A delightful tale of love narrated to the audience in a ballad-like song sung by Jacob Rajan, the writer and sole actor

Through A Funny-Poignant Masque
Through A Funny-Poignant Masque

Krishnan’s Dairy
Jacob Rajan.
Directed and written by Jacob Rajan.
Rating: ***

Gobi Krishnan is a middle class Indian man who moves to New Zealand with his wife, Zina, and newborn son, Apu, in search of a better life for his family. He opens up a ‘dairy’—which in NZ is a corner store selling everything from fresh vegetables to mint candies—and is happy chasing his dream in a foreign land. But Zina is constantly homesick and wishes she could go back to the warmth of family and friends in her own land. He tries to comfort her, even as he chides her for not being friendly with the customers. She fusses over him, and cribs about life in a bitterly cold climate. And thus the couple—who has had an arranged marriage—gradually “grow into love”.

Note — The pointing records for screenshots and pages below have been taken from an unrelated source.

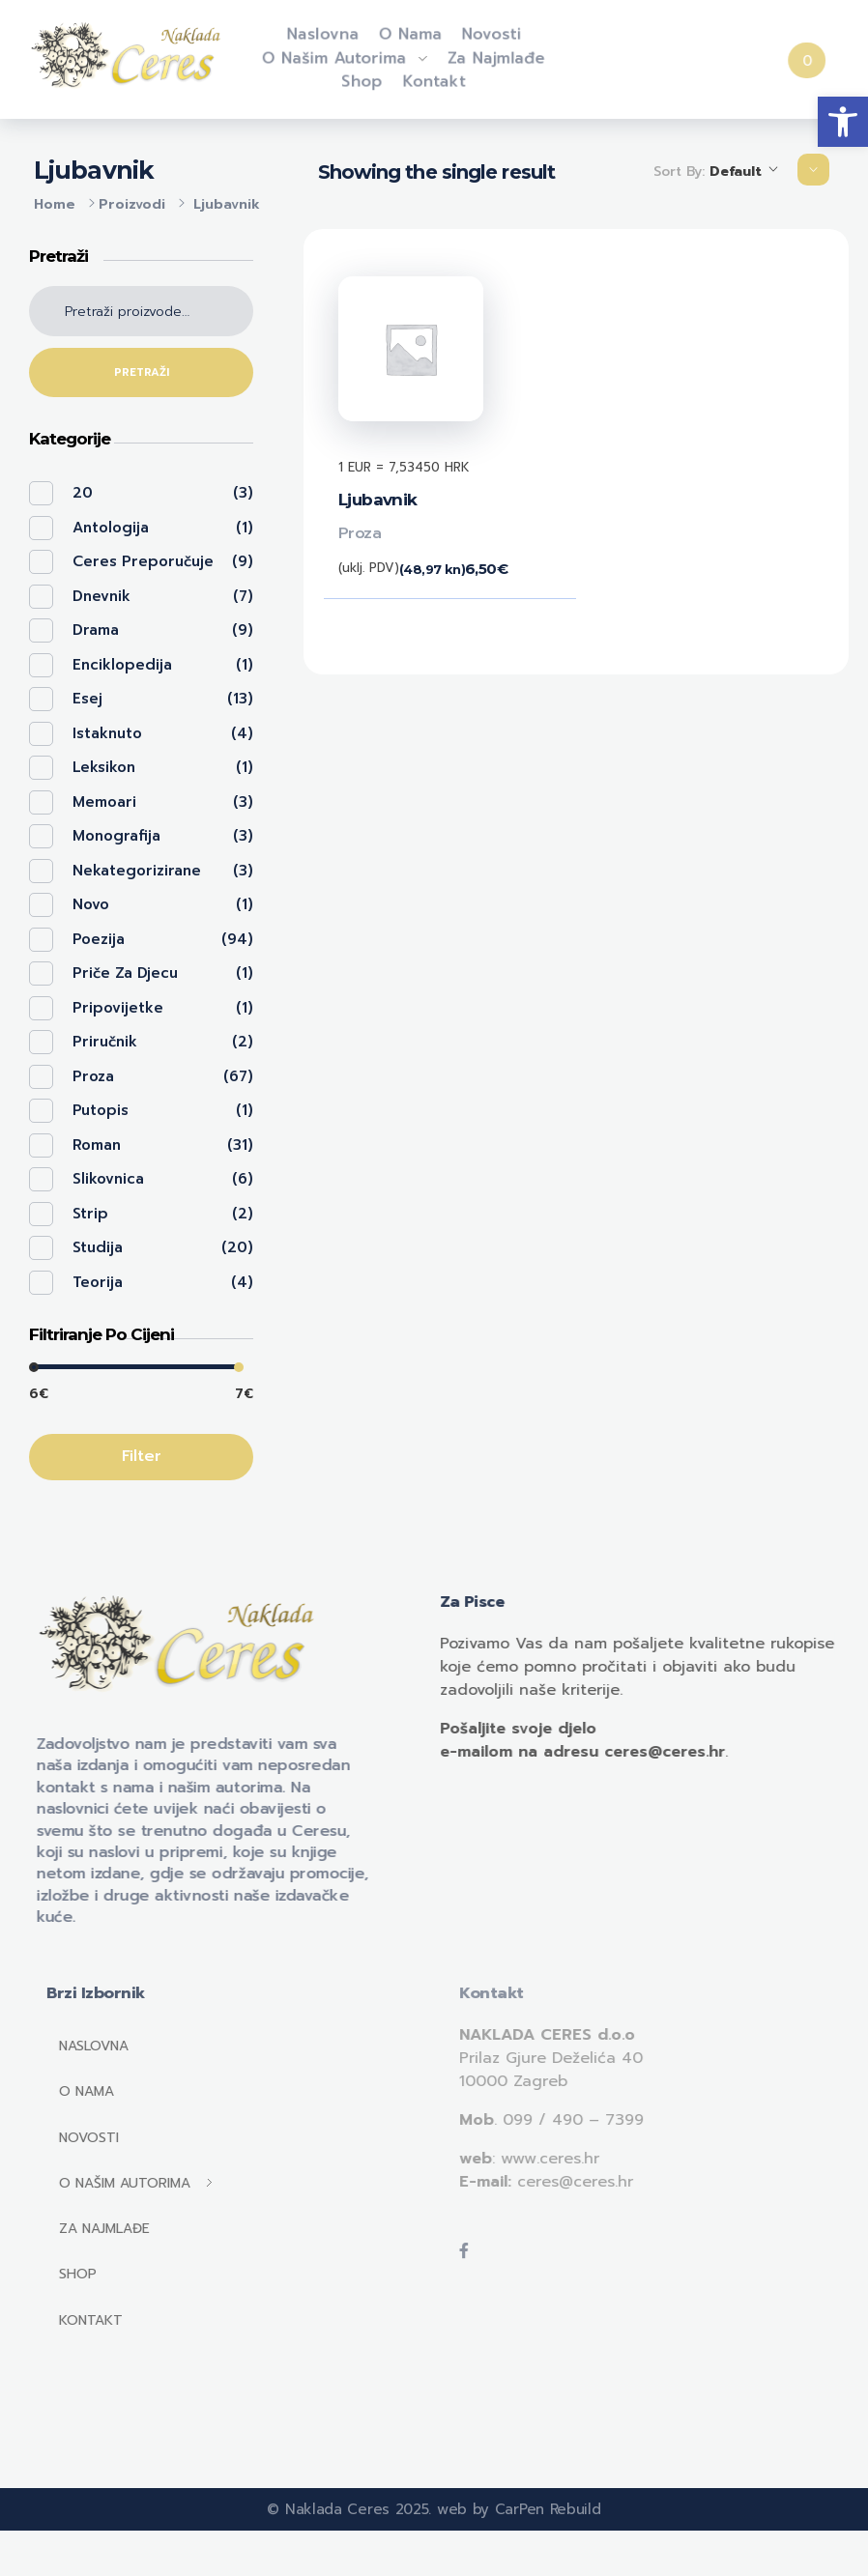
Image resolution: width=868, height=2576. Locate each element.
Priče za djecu (125, 973)
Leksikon (103, 767)
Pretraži (141, 372)
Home (54, 204)
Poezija (98, 939)
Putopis (100, 1110)
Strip (90, 1213)
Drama (95, 630)
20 (82, 492)
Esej (87, 698)
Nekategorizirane (136, 870)
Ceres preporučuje (143, 561)
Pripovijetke (117, 1007)
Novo (90, 904)
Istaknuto (107, 733)
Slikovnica (108, 1178)
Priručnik (104, 1041)
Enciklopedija (122, 664)
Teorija (97, 1282)
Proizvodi (132, 204)
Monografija (116, 835)
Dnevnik (101, 596)
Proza (360, 533)
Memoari (104, 802)
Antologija (110, 527)
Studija (97, 1247)
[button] (843, 122)
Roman (96, 1145)
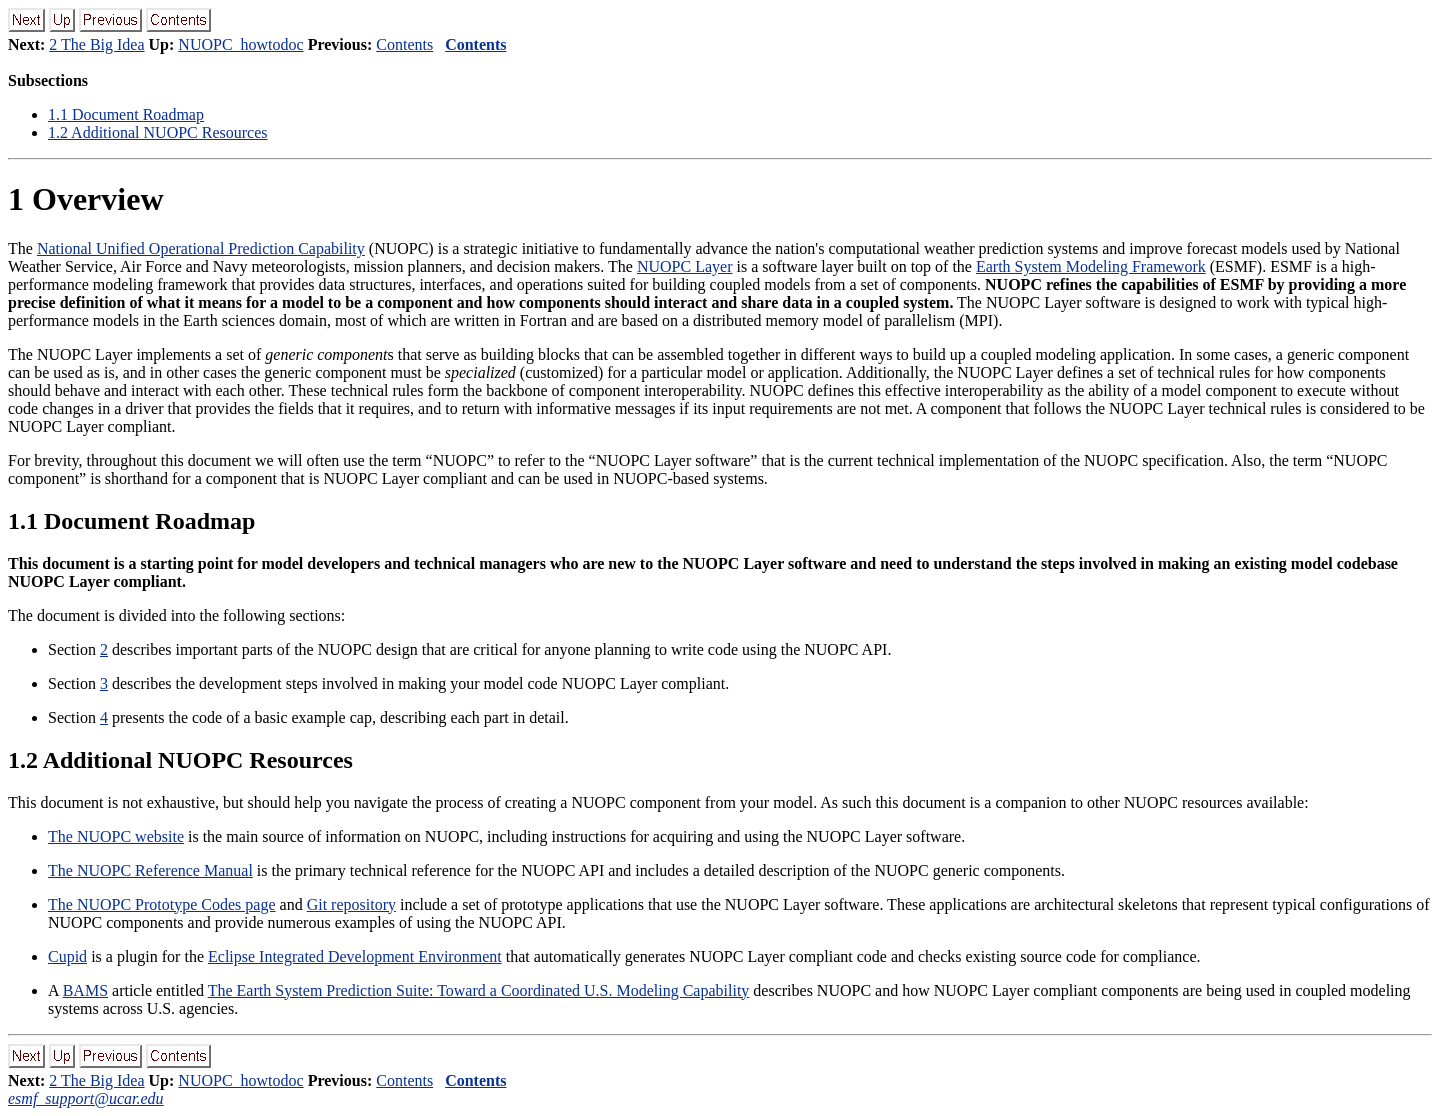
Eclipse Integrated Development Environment (355, 956)
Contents (404, 44)
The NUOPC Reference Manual (150, 870)
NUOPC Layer (685, 266)
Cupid (67, 956)
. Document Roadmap (126, 114)
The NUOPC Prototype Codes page (162, 904)
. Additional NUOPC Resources (158, 132)
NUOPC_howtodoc (240, 44)
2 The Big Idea (96, 44)
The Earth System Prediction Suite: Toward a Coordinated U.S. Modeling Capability (479, 990)
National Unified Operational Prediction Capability (201, 248)
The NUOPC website (116, 836)
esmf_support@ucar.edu (86, 1098)
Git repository (351, 904)
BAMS (85, 990)
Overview (86, 199)
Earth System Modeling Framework (1091, 266)
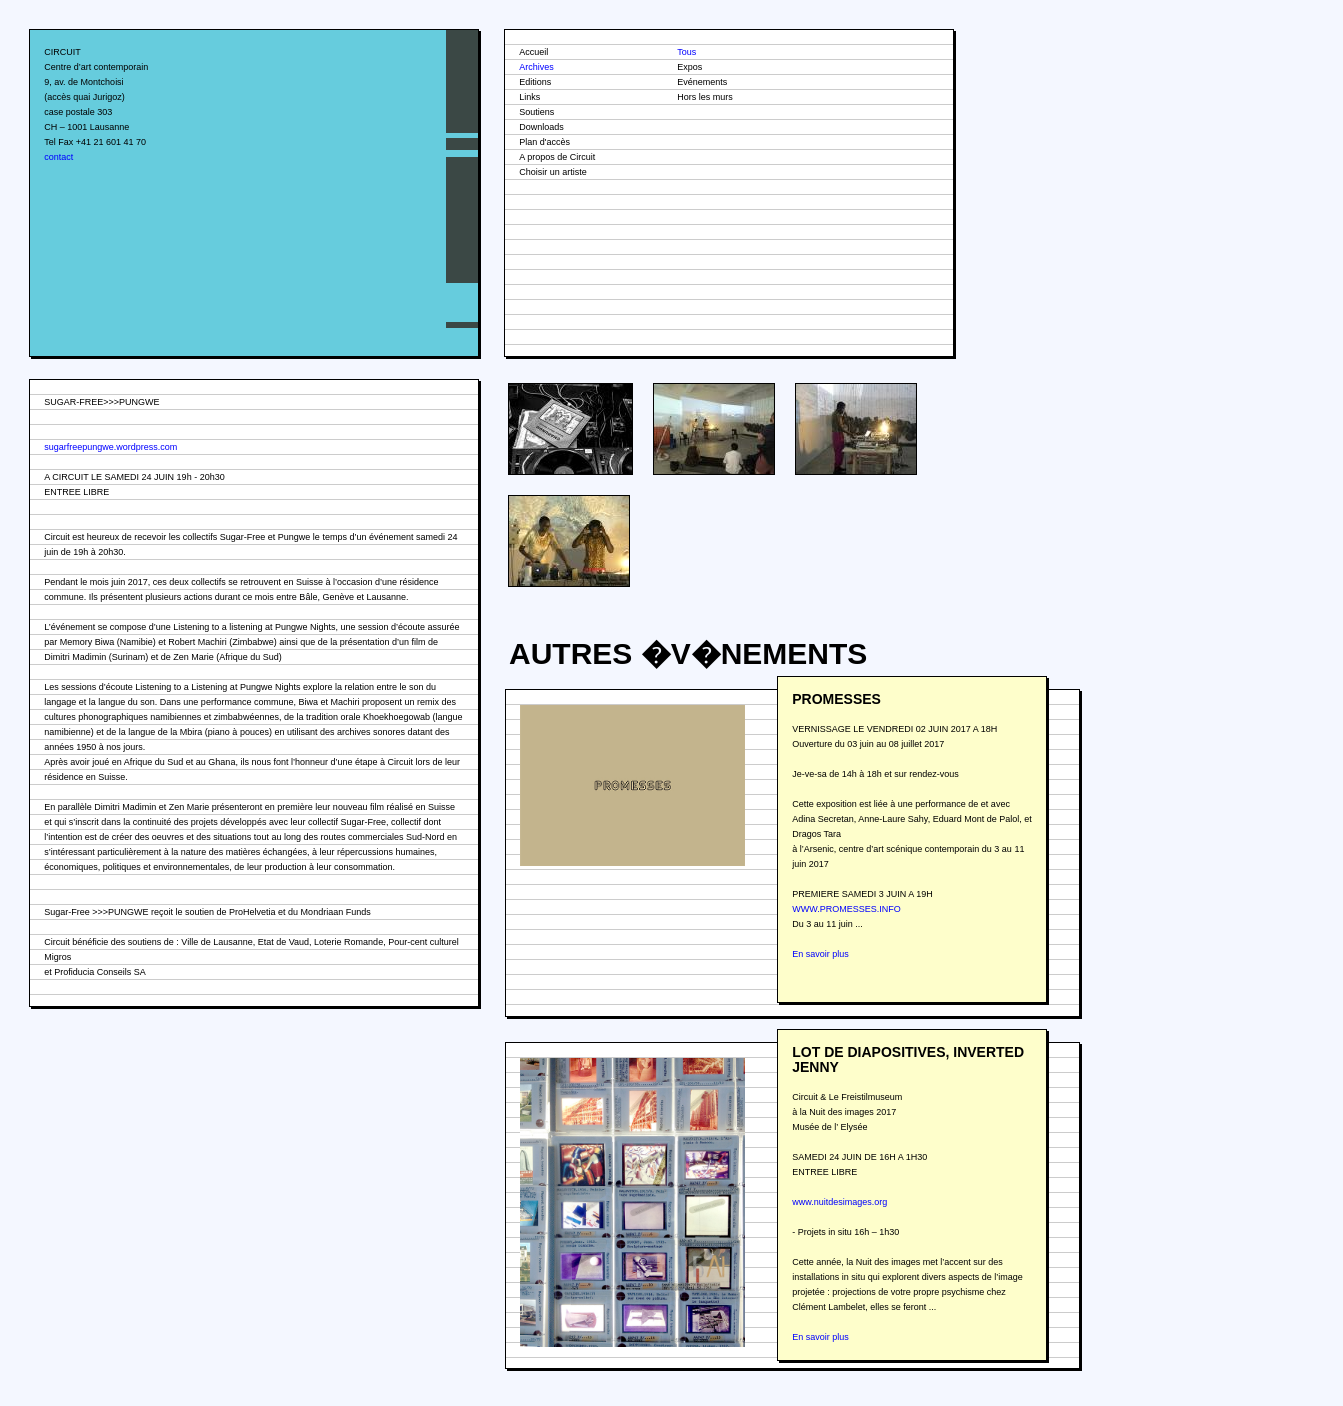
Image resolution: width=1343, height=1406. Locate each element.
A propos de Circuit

Their delightful tale of love is first narrated to the audience in a ballad-like song sung by Jacob Rajan, who is not just founder of the theatre group performing the play—Indian Ink—but is also the writer and sole actor. He himself plays every single character, both male and female, merely changing face masks to take on a different role. This is all the more amazing, because the performance is packed with dialogues between characters, including heated exchanges. Rajan flicks the masks on and off so swiftly it leaves you with the overwhelming sense of actually having witnessed a conversation or a quarrel. More remarkably, he is able to take on distinct personalities with simple changes in mannerisms—the pronounced slouch of Gobi or gender-specific body movements, like the slightly ‘feminine’ hand movements of Zina—without reducing it to a caricature or stereotype. Cha­nging expressions, visible through the eye-openings of the mask, play a definite role in creating the illusion of a dazzling array of characters.

These include Mughal emperor Shah Jahan and his beloved wife Mumtaz Mahal, who are brought to life—before being laid to rest, at least in the case of the latter—in a subplot that merges with the love story of Gobi and Zina. The historical narrative, too, is enchantingly retold by Rajan, who brings out lesser known, yet more scintillating aspects, of the famous Mughals, such as the long original names of the emperor and his queen as well as details of the cruelty and tyranny that was unleashed on the people by the grieving emperor while the Taj Mahal was being created. The masks for Shah Jahan and Mumtaz Mahal are as fascinating as they are cleverly conceived, with the two sides of the same headgear representing king or queen (with the result that when Rajan as Shah Jahan turns his back, he becomes Mumtaz Mahal).

Infused with generous doses of humour, Krishnan’s Dairy, however, is at its core a heart-wrenchingly realistic narrative that brings to the fore life’s pathos and helplessness.

Justin Lewis and Adam Ogle deserve special mention for mask creation and sound effects respectively. Ogle’s sound-synchronisation (with Rajan’s mime) is unfailingly perfect...down to the last tinkle of the cash register, the click of closing drawers, the squeak of opening doors and the swish of plastic bags when vegetables are dropped into it. Other magical Ogle-Rajan harmony happens when the former accompanies the latter on guitar for the singing of ballad-like songs.

Indian Ink’s plays, especially Krishnan’s Dairy, the first of a trilogy, which was first per­­formed in NZ in 1997, have won international acclaim and a host of awards, including Production of the Year (three times), Best Play (twice), Best Actor (four times), Best Com­p­oser (twice) and two Fringe Firsts from Edi­ngurgh. Brought to India for the first time in a joint collaboration between the cultural ministries of the governments of India and New Zealand, Krishnan’s Dairy, after being staged in Calcutta and Bangalore, will travel to  New Delhi.